→ Work order 1: According to the forum post, how old was the writer's father when he died, and what was the cause?
→ Work order 2: Reproduce the forum post between "I experienced both." and "losing your mind.", inclusive.
→ Work order 3: Based on the forum post, answer yes or no for each statement and quote the words that decide it: (a) The writer's mother had been in assisted living since 2012. (b) The writer's parents were still married when the father died. (c) The writer believes both parents will see loved ones again in the afterlife.

── Page excerpt ──

Joined: 16 April 2004
Posts: 35817
Posted: 18 February 2024 at 6:49am | IP Logged | 12 post reply

Certain diseases affect the way we deal with death for sure.  A shocking death, say from a heart attack or embolism, is met with a huge outpouring of grief.  The very nature of a death far too young or so sudden is a shock to the system.  But a slow death, not even cancer, yet one that locks an individual away in essentially institutional accommodations for years or a decade like Alzheimer’s is treated as a relief.  Which, quite frankly, it is.  

I experienced both.  First up was my father, who died unexpectedly at 68 in 2010 from a massive heart attack, and then my mother in 2018 after having been in assisted living since 2012 because she had Alzheimer’s (which my brother and I suspect she started suffering from as early as 2008).  People remembered my dad. Less was said about my mother.  Long divorced, both were homebodies not ones to enjoy the company of anyone other than family. But something about the suddenness of a heart attack was more shocking than the decades long struggle with losing your mind.  

In any event, my dad was a shit and my mother a saint. Sadly, I believe both have exited this existence with nary a chance to see loved ones again or become whole in the afterlife.  So RIP is a pile of dung.

───
── Data under study ──

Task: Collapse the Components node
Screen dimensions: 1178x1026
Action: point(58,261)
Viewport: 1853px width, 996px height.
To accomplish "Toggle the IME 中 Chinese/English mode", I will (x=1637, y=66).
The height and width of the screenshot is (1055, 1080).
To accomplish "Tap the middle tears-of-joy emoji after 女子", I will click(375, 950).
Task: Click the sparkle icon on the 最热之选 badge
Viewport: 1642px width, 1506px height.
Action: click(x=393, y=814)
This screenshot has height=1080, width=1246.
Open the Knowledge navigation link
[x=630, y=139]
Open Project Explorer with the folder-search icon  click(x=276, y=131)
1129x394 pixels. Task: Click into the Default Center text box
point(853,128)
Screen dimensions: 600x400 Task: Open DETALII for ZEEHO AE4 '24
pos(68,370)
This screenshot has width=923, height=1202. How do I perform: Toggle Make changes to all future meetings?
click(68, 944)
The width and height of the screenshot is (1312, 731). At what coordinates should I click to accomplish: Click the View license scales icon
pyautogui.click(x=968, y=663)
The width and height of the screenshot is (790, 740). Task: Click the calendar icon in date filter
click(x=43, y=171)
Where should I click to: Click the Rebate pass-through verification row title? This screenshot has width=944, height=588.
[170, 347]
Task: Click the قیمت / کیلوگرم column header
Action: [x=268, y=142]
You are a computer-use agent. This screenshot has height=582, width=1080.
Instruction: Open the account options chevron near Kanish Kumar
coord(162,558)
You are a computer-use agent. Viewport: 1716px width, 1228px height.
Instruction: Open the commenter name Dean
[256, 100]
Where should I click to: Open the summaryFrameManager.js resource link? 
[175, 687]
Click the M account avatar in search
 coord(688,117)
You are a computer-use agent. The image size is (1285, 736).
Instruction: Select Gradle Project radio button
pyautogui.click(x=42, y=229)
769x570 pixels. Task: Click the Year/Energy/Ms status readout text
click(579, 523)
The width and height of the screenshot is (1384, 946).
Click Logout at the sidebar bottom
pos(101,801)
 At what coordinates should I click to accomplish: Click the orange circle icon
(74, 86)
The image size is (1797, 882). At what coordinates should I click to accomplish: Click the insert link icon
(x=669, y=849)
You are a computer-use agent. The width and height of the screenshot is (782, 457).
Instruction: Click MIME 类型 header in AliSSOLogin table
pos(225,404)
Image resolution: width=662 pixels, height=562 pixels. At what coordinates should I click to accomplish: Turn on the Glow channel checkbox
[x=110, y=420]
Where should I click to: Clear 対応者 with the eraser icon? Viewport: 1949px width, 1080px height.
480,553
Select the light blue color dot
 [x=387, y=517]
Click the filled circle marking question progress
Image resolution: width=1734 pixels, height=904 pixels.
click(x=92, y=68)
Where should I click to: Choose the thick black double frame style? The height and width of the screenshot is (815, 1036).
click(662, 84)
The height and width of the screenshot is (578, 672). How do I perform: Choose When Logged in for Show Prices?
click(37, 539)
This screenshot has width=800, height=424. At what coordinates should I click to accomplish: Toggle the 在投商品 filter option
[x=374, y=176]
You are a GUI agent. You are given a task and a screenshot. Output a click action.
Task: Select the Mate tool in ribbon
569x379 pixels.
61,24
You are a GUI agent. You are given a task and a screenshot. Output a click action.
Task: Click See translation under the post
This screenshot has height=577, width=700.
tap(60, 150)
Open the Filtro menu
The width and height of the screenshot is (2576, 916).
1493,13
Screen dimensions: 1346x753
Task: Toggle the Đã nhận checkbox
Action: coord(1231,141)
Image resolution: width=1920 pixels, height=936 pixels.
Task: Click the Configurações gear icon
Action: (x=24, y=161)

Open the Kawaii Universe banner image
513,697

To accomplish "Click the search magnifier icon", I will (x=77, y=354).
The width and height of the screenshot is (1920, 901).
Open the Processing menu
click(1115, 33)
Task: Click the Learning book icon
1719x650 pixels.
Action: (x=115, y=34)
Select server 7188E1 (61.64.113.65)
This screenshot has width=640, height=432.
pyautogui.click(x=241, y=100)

───

→ Task output 1: He was 68 and died of a massive heart attack.

→ Task output 2:
I experienced both.  First up was my father, who died unexpectedly at 68 in 2010 from a massive heart attack, and then my mother in 2018 after having been in assisted living since 2012 because she had Alzheimer’s (which my brother and I suspect she started suffering from as early as 2008).  People remembered my dad. Less was said about my mother.  Long divorced, both were homebodies not ones to enjoy the company of anyone other than family. But something about the suddenness of a heart attack was more shocking than the decades long struggle with losing your mind.

→ Task output 3:
(a) Yes: "in assisted living since 2012"
(b) No: "Long divorced"
(c) No: "with nary a chance to see loved ones again or become whole in the afterlife"